### Task requirements
Give the count of lines in the data that include "selector", with no other words.

### Provided data
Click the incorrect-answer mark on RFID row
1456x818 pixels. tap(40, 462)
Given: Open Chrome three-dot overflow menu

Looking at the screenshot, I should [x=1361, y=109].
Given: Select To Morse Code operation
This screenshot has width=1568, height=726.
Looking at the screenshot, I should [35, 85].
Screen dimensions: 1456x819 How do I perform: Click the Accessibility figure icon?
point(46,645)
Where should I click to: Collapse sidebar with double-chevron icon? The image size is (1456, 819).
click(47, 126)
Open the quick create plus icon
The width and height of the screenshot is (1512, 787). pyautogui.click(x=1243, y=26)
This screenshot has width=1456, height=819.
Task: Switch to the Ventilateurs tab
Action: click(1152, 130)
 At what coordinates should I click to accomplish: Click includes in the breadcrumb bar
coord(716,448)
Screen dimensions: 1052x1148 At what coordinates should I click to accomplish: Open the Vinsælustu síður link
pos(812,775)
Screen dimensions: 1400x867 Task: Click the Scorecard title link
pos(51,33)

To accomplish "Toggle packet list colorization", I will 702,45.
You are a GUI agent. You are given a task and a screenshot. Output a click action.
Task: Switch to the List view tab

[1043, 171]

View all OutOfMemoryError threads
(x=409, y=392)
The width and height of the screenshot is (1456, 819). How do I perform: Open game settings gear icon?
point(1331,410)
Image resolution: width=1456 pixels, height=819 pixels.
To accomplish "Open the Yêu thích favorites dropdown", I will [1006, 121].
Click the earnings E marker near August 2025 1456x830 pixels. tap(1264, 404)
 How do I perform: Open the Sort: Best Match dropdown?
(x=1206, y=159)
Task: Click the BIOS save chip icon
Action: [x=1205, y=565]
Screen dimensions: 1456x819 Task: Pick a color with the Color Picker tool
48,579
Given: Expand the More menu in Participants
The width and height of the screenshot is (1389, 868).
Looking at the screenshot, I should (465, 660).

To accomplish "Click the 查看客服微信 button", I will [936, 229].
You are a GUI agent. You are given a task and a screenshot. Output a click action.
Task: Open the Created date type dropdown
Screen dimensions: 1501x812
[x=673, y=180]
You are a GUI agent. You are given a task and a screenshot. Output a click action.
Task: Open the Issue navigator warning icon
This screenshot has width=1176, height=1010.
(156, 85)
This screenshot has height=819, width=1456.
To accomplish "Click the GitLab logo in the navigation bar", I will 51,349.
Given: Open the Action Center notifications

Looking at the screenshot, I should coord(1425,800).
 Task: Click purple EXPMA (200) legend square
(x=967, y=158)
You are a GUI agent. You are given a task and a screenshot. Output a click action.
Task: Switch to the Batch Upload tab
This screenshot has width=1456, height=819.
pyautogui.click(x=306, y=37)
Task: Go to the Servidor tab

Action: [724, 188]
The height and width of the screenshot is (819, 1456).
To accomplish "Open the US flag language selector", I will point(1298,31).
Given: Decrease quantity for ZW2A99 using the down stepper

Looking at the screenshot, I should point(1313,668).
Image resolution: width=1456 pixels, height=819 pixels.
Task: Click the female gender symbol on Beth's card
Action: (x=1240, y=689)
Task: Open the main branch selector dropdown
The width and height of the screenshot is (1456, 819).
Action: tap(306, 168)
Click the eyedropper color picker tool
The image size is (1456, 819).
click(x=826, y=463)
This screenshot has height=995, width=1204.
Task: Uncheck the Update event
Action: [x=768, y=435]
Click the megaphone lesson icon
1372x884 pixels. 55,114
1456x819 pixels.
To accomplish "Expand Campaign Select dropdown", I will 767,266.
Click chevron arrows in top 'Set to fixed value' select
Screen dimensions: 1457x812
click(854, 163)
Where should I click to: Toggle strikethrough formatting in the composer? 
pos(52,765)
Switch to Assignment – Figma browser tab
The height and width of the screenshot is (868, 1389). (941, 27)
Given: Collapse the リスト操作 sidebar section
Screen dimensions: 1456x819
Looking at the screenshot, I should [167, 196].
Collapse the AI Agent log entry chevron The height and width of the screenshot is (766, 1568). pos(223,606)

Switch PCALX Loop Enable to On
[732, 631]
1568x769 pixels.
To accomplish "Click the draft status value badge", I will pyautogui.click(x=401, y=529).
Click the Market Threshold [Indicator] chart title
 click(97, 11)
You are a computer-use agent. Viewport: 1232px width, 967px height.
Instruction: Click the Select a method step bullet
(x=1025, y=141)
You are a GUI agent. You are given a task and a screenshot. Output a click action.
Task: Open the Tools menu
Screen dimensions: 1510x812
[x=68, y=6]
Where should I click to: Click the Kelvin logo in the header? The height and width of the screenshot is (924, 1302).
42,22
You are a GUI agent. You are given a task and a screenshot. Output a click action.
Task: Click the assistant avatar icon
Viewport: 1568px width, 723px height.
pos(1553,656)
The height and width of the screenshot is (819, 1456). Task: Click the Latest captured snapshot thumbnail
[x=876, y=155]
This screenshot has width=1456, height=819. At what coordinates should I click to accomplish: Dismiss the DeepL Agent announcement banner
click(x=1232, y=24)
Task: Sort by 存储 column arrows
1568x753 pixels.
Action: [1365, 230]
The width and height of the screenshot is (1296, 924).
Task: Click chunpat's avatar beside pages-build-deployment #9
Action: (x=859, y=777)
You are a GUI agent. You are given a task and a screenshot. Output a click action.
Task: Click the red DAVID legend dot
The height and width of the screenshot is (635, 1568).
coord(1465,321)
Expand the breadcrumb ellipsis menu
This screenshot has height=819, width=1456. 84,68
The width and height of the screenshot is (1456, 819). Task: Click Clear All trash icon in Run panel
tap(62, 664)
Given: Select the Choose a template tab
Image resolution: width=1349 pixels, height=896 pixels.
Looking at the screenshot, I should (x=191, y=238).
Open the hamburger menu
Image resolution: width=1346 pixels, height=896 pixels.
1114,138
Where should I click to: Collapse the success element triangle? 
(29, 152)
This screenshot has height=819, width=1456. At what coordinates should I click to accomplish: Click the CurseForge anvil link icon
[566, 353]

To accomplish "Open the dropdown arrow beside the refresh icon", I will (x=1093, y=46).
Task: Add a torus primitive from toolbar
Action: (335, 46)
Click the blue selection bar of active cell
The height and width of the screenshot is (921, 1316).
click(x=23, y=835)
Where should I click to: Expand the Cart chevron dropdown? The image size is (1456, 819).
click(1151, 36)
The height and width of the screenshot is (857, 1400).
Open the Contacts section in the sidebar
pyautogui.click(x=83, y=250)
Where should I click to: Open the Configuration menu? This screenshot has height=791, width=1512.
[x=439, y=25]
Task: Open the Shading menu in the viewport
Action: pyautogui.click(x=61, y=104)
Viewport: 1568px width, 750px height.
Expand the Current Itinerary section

### Result of this task
2